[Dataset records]
----------------------------------------

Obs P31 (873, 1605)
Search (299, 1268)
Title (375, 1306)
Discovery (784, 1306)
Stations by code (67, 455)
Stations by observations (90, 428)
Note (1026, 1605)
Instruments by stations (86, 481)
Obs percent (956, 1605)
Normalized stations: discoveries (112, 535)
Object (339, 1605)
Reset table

----------------------------------------

[WHAT THE EXERCISE ASKS]:
Top to bottom, the records above must be output exactly.

[WRITTEN ANSWER]:
Obs P31 (873, 1605)
Search (299, 1268)
Title (375, 1306)
Discovery (784, 1306)
Stations by code (67, 455)
Stations by observations (90, 428)
Note (1026, 1605)
Instruments by stations (86, 481)
Obs percent (956, 1605)
Normalized stations: discoveries (112, 535)
Object (339, 1605)
Reset table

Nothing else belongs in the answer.